Your goal
Filter the listing below down to the lines holding the word "agent", and copy those lines.

Material to process
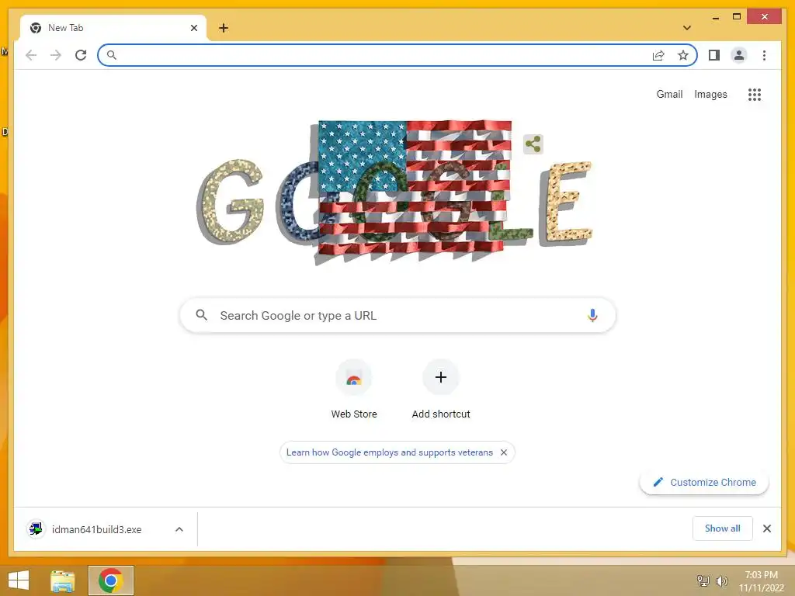The width and height of the screenshot is (795, 596).
Task: Open the profile avatar icon
Action: coord(739,55)
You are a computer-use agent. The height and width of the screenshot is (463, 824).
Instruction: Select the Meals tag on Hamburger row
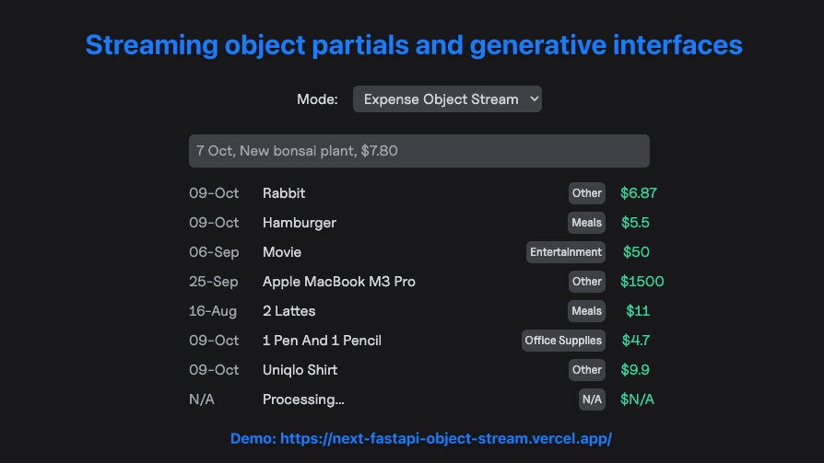coord(586,223)
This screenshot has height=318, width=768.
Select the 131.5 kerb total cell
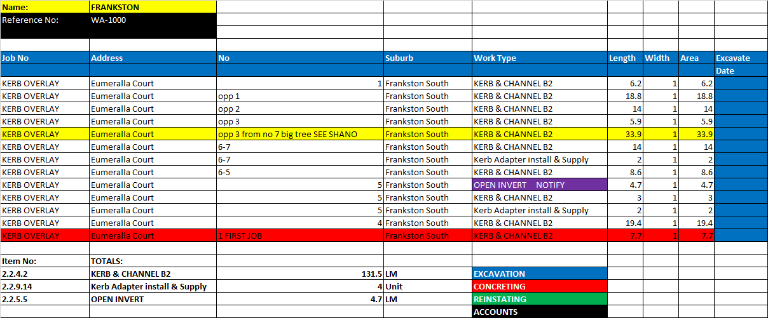299,274
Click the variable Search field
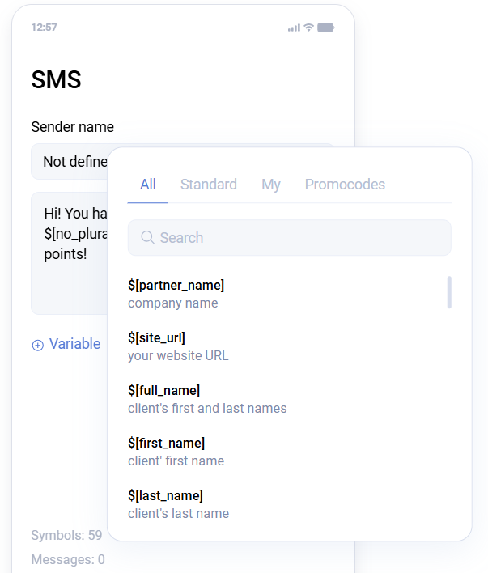 point(299,237)
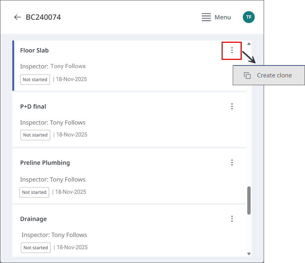The image size is (305, 263).
Task: Select the Floor Slab inspection card
Action: [129, 65]
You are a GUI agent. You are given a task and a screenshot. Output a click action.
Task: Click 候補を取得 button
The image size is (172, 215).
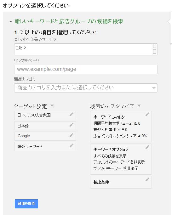click(x=26, y=204)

Response below
You are a computer-use agent. The height and width of the screenshot is (463, 824).
You are a GUI agent. You are given a task and a screenshot. Output a click action.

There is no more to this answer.